Bug report: analyzers do not fully parse sequences of stems/roots

weijian · 28 May 2026 09:41

Dear Divya,

I have encountered a problem in the interlinearization mode of ELAN 7.1 (Apple Silicon; similar behavior on Windows). The lexicon analyzer does not seem to parse sequences of stems or roots, even though all morphemes exist in the lexicon. For example:

stemstemsuffix outputs stem-*-suffix

I tried a workaround with manually configuring a set of parse and gloss analyzers. While this parse the sequence and retrieve the gloss, sense-level associated fields (such as grammatical category and sense id) are not retrieved during ambiguity selection when the lexical entry concerned has multiple senses. I did not test this very systematically (meaning that I didn’t try out every possible combination/order of analyzers).

A set of minimal working examples can be downloaded here. They include a test lexicon file, an .eaf file configured with the lexicon analyzer, and an .eaf file with manually configured gloss analyzers.

I would greatly appreciate your help with this. My understanding is that a fix of the lexicon analyzer would be the most convenient to end users (if it is indeed a bug). However, if the next release is not going to be ready soon, I would also be grateful for any advice of a temporary workaround.

Thank you so much as always!

Best wishes,
Weijian

divya.kanekal · 1 June 2026 09:02

Dear Weijian ,

Thank you for the details and example files.

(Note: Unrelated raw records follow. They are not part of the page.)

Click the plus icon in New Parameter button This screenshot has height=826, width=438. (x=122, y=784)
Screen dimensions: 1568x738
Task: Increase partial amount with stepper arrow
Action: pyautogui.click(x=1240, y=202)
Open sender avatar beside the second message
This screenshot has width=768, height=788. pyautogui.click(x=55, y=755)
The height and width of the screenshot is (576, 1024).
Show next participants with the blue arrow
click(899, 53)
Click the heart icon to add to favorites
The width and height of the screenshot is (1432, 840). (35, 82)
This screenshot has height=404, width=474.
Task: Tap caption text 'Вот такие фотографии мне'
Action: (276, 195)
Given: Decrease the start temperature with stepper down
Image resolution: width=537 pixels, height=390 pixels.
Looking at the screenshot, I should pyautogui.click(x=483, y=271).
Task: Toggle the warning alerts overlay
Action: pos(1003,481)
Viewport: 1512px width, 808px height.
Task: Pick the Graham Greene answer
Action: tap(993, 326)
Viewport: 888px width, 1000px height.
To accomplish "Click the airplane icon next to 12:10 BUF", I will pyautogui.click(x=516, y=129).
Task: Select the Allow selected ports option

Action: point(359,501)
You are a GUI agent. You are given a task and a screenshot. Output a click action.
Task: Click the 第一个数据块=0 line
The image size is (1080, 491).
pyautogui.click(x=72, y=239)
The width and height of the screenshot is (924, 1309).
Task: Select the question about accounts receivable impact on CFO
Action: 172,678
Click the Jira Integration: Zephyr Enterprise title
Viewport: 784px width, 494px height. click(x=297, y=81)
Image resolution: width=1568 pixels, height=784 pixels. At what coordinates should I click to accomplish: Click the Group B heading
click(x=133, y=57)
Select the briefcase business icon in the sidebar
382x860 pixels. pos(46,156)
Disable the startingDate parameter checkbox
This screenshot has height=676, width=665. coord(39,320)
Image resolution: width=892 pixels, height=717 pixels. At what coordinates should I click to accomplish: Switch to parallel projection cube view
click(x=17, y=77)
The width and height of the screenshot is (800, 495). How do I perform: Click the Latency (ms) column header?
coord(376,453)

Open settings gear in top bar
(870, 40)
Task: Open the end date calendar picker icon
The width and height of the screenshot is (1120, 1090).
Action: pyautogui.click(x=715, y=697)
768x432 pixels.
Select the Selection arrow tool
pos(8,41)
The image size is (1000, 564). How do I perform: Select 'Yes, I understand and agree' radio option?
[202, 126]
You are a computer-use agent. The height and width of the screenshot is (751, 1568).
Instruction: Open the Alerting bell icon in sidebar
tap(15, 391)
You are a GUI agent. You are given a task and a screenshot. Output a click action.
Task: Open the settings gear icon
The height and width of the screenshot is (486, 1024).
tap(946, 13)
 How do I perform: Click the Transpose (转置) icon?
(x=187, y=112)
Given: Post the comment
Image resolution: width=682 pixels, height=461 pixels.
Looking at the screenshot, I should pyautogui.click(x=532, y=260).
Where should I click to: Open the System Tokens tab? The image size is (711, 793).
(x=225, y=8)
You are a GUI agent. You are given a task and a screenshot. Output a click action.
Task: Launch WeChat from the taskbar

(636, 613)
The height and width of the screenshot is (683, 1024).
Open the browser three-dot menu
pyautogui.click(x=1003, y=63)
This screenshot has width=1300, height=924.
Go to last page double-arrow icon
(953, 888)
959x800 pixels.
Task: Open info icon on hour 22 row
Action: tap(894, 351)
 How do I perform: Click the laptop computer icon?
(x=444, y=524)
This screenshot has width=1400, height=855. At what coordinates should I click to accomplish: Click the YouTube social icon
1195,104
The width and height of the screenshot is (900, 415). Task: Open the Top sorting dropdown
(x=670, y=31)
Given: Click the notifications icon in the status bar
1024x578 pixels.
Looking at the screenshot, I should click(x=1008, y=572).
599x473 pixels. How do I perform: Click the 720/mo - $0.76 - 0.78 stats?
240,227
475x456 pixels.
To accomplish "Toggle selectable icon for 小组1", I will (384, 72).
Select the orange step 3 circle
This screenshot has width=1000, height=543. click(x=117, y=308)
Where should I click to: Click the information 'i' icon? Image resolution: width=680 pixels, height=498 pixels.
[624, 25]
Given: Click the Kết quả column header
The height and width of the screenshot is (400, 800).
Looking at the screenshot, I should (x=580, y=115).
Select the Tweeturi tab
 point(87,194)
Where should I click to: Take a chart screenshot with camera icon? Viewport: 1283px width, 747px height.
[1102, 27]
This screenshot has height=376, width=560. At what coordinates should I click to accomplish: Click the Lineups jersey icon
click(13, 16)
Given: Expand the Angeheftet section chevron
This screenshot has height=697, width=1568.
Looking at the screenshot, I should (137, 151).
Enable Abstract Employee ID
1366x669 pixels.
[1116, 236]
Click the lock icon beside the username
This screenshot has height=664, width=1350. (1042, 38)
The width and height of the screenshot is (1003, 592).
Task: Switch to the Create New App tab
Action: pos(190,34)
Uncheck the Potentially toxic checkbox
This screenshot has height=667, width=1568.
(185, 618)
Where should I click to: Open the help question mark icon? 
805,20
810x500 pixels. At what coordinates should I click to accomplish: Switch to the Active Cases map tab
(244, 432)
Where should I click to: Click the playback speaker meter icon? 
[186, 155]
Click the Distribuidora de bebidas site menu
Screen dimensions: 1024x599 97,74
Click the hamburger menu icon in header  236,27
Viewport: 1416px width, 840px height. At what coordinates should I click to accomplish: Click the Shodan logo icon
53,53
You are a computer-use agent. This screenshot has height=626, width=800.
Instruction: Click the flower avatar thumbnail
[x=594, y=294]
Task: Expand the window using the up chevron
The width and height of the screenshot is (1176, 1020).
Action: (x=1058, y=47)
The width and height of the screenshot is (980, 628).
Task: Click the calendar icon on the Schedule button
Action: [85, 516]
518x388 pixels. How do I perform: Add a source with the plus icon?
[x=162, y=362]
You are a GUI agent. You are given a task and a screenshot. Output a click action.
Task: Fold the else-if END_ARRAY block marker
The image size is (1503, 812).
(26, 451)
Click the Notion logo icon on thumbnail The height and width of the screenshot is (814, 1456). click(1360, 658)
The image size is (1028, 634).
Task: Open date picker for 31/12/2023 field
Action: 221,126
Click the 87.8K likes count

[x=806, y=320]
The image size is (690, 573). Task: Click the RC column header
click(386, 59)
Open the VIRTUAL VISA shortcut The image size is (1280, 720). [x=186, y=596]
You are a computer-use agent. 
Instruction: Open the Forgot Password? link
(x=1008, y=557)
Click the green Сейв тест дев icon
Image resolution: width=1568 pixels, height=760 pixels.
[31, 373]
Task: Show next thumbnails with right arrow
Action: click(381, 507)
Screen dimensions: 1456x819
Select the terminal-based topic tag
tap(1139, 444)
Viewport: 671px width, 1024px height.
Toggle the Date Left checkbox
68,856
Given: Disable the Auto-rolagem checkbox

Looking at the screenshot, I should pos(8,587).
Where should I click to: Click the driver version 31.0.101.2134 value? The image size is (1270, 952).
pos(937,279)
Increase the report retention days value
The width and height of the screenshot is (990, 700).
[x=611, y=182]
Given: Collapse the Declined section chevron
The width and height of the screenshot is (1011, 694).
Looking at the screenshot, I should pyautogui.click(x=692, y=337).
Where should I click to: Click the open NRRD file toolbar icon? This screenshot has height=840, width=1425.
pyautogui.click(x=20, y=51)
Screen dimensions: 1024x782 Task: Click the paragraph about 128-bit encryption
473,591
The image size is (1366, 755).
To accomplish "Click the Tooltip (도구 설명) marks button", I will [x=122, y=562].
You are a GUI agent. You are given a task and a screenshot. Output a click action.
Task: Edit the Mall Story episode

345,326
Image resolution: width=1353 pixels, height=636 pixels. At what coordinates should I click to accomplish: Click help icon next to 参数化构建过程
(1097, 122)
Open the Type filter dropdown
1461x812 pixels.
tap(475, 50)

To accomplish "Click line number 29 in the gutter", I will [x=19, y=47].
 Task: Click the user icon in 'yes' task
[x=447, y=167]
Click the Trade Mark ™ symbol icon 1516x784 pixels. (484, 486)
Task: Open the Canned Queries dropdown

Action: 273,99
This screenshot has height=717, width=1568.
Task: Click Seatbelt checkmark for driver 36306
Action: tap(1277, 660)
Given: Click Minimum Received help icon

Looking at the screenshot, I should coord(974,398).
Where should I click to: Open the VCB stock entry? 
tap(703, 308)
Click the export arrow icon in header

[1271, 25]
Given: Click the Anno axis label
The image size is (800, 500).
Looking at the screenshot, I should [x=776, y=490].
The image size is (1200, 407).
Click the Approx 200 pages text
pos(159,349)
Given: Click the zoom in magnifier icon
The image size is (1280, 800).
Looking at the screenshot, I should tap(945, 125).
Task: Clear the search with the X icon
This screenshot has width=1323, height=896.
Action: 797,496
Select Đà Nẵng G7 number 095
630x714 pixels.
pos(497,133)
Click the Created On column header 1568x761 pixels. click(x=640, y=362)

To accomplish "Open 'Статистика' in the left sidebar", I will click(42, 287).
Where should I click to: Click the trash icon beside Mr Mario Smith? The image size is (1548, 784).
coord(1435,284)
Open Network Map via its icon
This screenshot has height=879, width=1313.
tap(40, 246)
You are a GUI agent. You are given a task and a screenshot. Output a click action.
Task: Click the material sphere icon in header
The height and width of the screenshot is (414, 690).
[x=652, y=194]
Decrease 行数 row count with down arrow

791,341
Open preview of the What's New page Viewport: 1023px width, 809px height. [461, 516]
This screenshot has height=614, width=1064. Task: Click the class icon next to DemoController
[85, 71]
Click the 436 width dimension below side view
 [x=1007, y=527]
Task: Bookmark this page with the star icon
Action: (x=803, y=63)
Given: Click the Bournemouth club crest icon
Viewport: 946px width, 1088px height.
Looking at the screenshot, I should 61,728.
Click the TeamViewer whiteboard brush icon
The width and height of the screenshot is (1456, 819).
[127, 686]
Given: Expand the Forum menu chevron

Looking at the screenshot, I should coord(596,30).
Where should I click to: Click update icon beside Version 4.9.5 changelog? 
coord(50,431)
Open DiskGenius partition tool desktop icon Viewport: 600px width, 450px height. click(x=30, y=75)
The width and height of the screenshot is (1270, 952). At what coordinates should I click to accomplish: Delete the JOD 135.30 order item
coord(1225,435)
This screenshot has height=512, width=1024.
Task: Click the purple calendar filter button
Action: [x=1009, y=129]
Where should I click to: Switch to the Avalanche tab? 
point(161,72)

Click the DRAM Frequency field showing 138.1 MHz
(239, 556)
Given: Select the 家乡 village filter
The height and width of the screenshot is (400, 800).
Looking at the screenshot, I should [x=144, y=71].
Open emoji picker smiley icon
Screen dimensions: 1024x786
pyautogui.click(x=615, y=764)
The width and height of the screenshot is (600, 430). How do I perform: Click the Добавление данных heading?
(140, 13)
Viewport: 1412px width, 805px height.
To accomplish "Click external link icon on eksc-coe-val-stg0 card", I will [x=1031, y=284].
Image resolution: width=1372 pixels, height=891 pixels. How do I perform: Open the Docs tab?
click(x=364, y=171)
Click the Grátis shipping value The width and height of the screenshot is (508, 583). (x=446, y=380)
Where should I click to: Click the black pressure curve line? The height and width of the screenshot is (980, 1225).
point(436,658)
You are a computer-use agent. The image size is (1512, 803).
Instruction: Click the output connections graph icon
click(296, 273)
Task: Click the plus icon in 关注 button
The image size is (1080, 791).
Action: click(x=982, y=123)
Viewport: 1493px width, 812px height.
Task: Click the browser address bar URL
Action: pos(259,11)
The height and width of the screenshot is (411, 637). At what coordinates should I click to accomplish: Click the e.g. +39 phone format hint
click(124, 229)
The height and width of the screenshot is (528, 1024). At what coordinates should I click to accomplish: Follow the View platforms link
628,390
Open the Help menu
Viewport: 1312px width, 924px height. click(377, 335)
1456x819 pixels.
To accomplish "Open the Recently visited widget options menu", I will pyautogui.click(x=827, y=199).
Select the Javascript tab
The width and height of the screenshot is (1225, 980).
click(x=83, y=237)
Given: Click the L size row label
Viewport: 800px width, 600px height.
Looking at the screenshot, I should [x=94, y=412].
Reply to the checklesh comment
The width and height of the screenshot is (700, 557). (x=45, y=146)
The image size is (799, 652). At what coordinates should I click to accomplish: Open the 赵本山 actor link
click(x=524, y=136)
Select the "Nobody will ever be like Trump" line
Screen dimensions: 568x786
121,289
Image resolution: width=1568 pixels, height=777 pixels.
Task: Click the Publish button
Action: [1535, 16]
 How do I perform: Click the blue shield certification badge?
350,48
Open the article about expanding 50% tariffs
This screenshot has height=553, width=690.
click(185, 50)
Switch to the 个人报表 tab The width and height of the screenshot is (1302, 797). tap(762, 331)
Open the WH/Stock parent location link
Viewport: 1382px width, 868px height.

I can confirm this is indeed a bug in the Lexicon Analyzer. In all these cases, the middle morpheme is not resolved even if it exists in the lexicon, and the missing marker (*) is produced instead. This is particularly impactful for languages with productive reduplication or compounding The fix handles all of these combinations.

A fix has been identified that resolves all of these combinations in one go, and it will be included in an upcoming release.

Regarding workaround : until the fix is released, the Parse and Gloss Analyzer combination remains the most practical workaround for the parsing itself, but if sense-level field retrieval is critical for your work, there is unfortunately no complete workaround available at this time.